To hurt innocent people whom I knew many years ago in order to save myself is, to me, inhuman and indecent and dishonorable. I cannot and will not cut my conscience to fit this year’s fashions, even though I long ago came to the conclusion that I was not a political person and could have no comfortable place in any political group.(4)

Well, not really: she was indeed a convinced fellow traveler. So be it. But in consequence, Hellman’s name wound up on Hollywood’s blacklist and she was stuck with an inexplicable bill by the IRS. She survived and her plays such as The Little Foxes and The Children’s Hour continue in performance the world over.

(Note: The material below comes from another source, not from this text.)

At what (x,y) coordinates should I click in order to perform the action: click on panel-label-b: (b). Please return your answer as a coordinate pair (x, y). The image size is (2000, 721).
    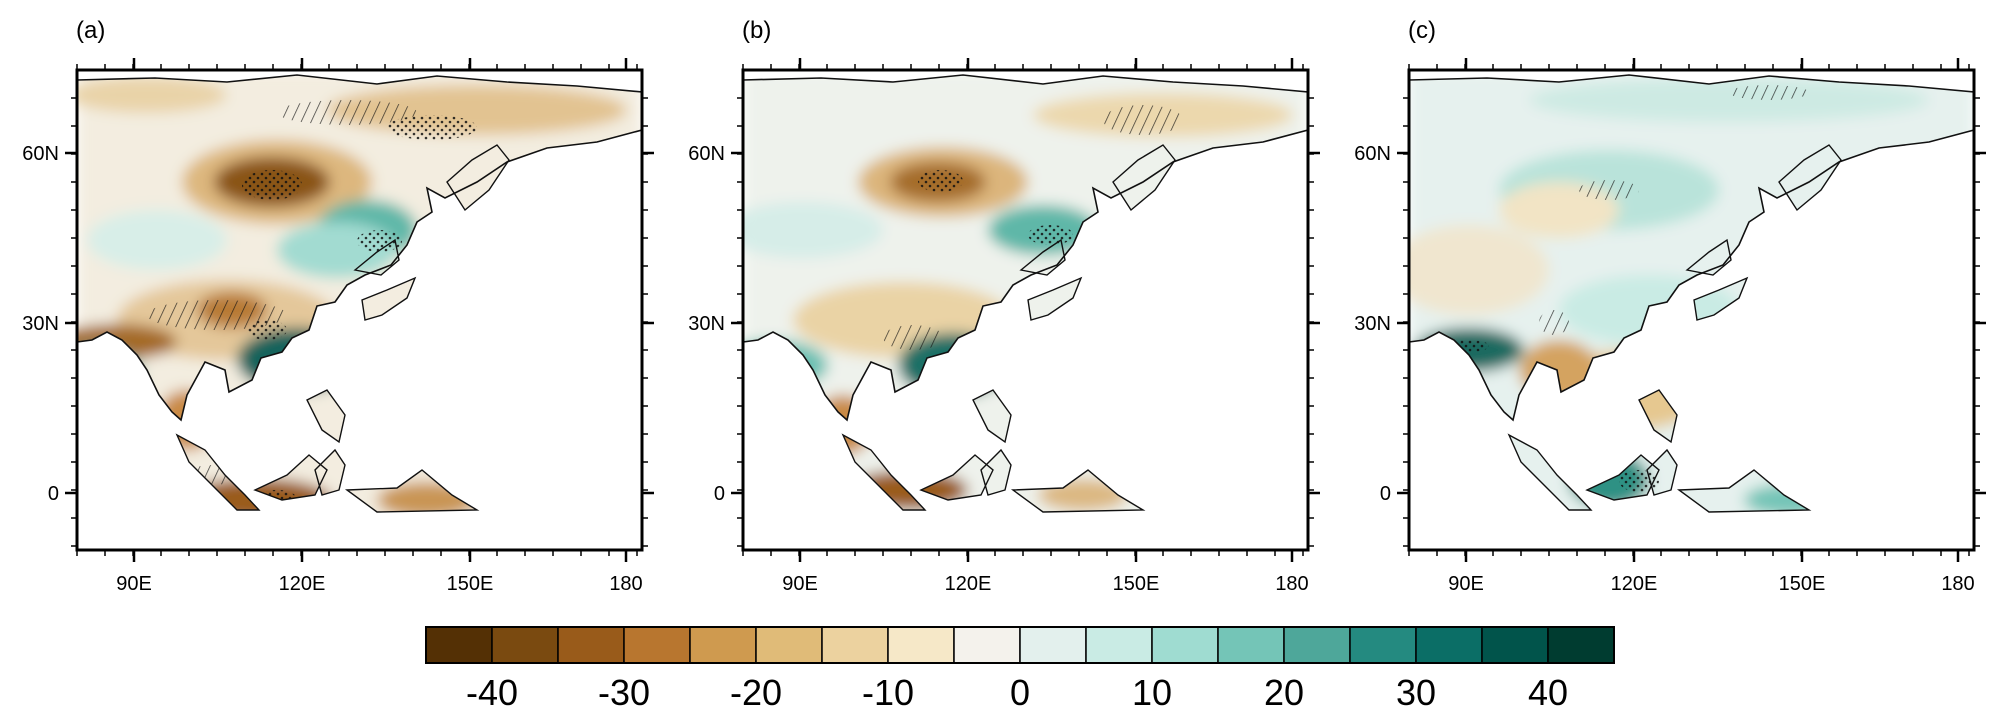
    Looking at the image, I should click on (756, 30).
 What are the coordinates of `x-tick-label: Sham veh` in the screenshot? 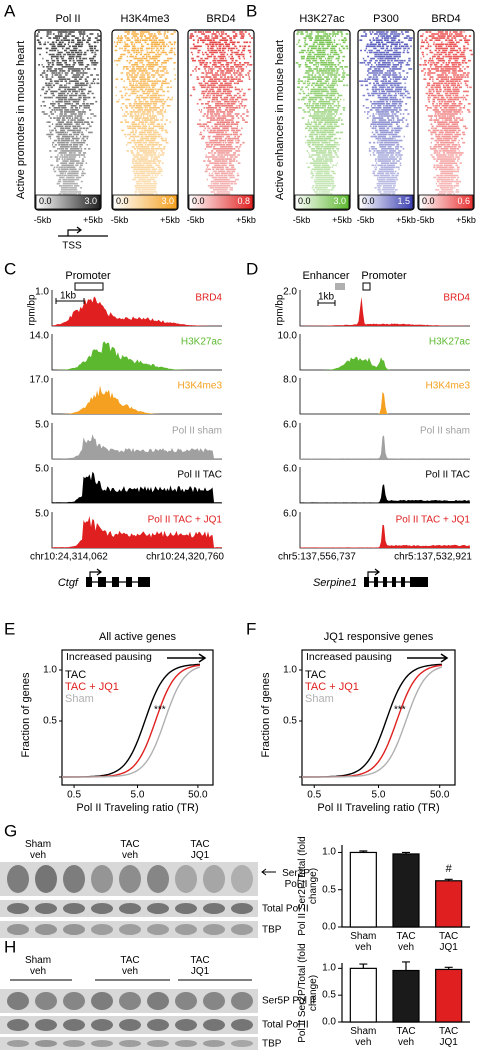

A disabled veteran of World War I, Dashiell Hammett again enlisted in the Second World War at the age of 48, became a sergeant and was stashed away in the Aleutians, suspected of “pre-mature anti-Fascism.” After the war, he was a member of the Civil Rights Congress, a liberal political group that was targeted by the FBI as being a communist front. When he refused to name contributors to the organization and was sentenced to six months in jail. In a 1953 episode that has resonances with the political wars of 2008, Sen. Joseph McCarthy asked him if the government should fund purchases for library books written by avowed communist sympathizers. Hammett replied, “If I were fighting Communism, I don’t think I would do it by not giving people any books at all.”(18) His literary career dissolved in chronic lung disease and booze, and he died penniless in Katonah, New York, in 1961. According to his wishes, this “pinko” father of Nick and Nora, the lover of Lillian Hellman, was buried in Section 12 of Arlington National Cemetery. FBI Director J. Edgar Hoover attempted to block the burial but was overruled by the Dept. of Veterans Affairs.(18) His simple gravestone reads: SAMUEL D HAMMETT MARYLAND TEC 3 HO CO ALASKAN DEPT WORLD WAR I & II MAY 17 1894 JANUARY 10 1961.